Acontece que essa crise econômica possui também um
forte componente político que só parece se aprofundar em vez de se
encaminhar para o seu equacionamento. E o componente político se
torna ainda mais problemático, tendo em vista que os seus atores
estão sendo comprometidos em processos de tipo criminal. Ou seja, a
crise econômica depende de uma crise política que, por sua vez,
está atrelada a processos investigativos e criminais. A política
diante dos tribunais!
A crise política imobiliza atores e acirra
conflitos por estes estarem envolvidos em ações penais e criminais.
A política está sendo lida nas páginas policiais. Em uma situação
deste tipo, o seu desenlace termina por depender de investigações
policiais e do Ministério Público, e de seu julgamento pelos
tribunais. Eis por que a crise econômica não tende a arrefecer,
pois o seu desfecho se situa para além dela. O país está pego em
um círculo vicioso.
Inegavelmente, as instituições brasileiras nas
esferas judiciária, policial e do Ministério Público estão agindo
republicanamente, não se curvando a injunções políticas e
partidárias. O país vive uma Operação Mãos Limpas. Alguns
acreditavam que tal processo não iria se perpetuar e, em algum
momento, os tribunais superiores, sob pressão política, iriam
anular a Operação Lava-Jato por questões processuais ou aliviar a
situação dos grandes empreiteiros envolvidos via concessão de
habeas corpus. Também sustentavam que os políticos de alto escalão
seriam preservados.
Ora, sinalizações contrárias já vinham sendo
dadas via não concessão de habeas corpus, e o próprio Supremo já
autorizou operações de busca e apreensão em escritórios e
residências de senadores importantes. As instituições republicanas
estão sendo fortalecidas, com forte apoio da opinião pública. O
cerco está se estreitando.
Contudo, mesmo aqui, já há um sinal amarelo se
acendendo, consistente em uma interferência de tribunais e
instâncias superiores neste trabalho, como se juízes, promotores e
policiais tivessem chegado a seu limite. O ministro Ricardo
Lewandowski suspendeu a análise de um processo da Lava-Jato até que
o juiz Sérgio Moro esclareça a citação do presidente da Câmara
dos Deputados, Eduardo Cunha, por um réu envolvido em uma delação
premiada. Do ponto de vista jurídico, ele tem razão.

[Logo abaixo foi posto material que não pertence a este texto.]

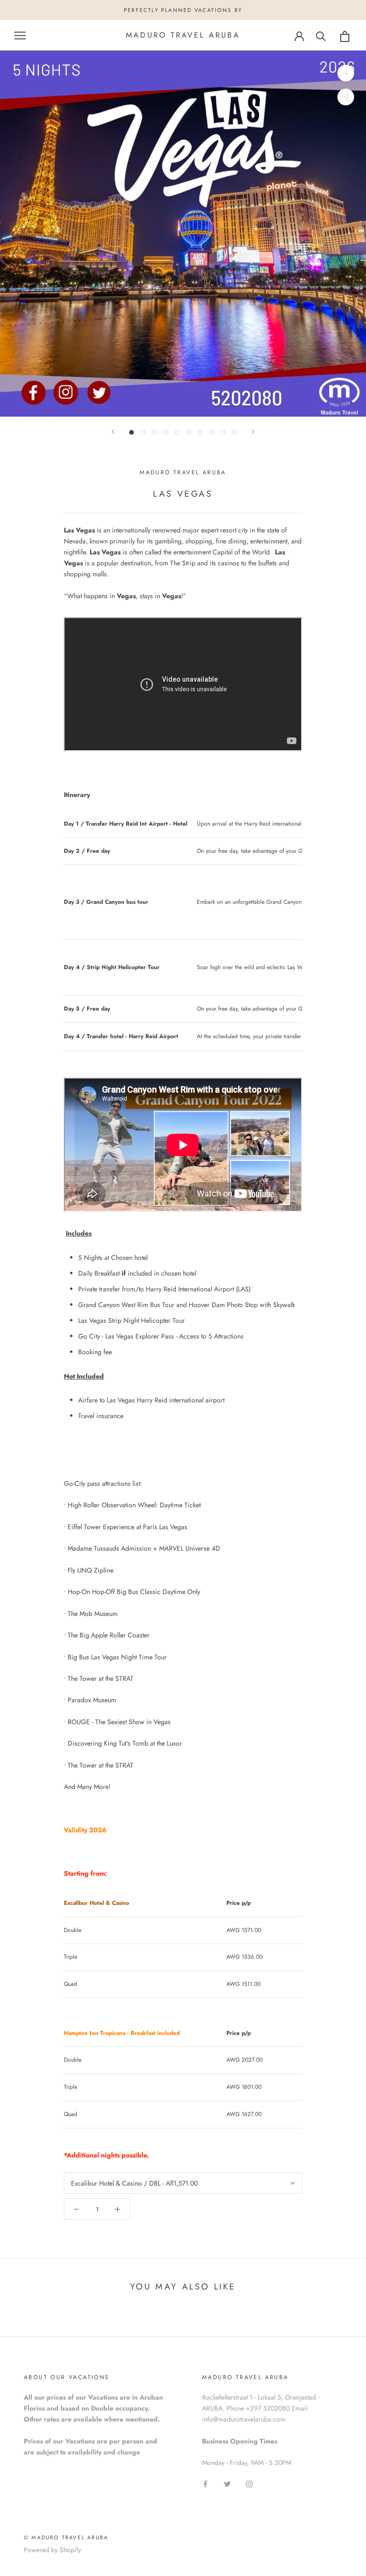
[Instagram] (249, 2483)
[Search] (321, 36)
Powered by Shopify (52, 2550)
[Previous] (113, 431)
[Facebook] (205, 2483)
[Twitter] (227, 2483)
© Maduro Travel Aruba (66, 2537)
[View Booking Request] (345, 36)
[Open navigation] (20, 35)
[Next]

O perigo consiste em que não se trate apenas de um
“esclarecimento”, mas de uma primeira trava à qual se seguiriam
outras, dentre as quais a anulação do processo ou a liberação de
prisão dos envolvidos. Seria a desmoralização completa do
Judiciário, de consequências imprevisíveis.
O mesmo vale para a Corregedoria Nacional do
Ministério Público, que acolheu pedido do ex-presidente Lula ao
instaurar um procedimento disciplinar para apurar a conduta de Valtan
Timbó Mendes Furtado, procurador responsável por sua investigação
criminal. Teria ele cometido a imprudência de investigar as relações
do ex-presidente com a empreiteira Odebrecht, o que seria
provavelmente um crime de lesa-majestade! A política está aqui
também adentrando o trabalho independente das instituições,
acendendo outro sinal amarelo.
Um impasse deste tipo, de múltiplas facetas e
condicionantes, exigiria uma autoridade política capaz de desatar
esses nós que se enosam entre si. Ora, a presidente está, por sua
vez, enosada em si mesma, com discursos incongruentes e práticas de
governar que se contradizem entre si, sem nenhum reconhecimento de
seus erros passados.
Sua aprovação de ótimo/bom de 7% perde para a
inflação de 9%! Está praticamente isolada, além de ilhada em seu
círculo íntimo. O momento exigiria uma atitude de estadista,
voltada para um grande governo de união nacional. Se não mostrar
competência e apetite para isto, o país continuará em um processo
de crises sucessivas de maior ou menor intensidade ou deverá ela
encarar os fatos e renunciar, em nome do Brasil."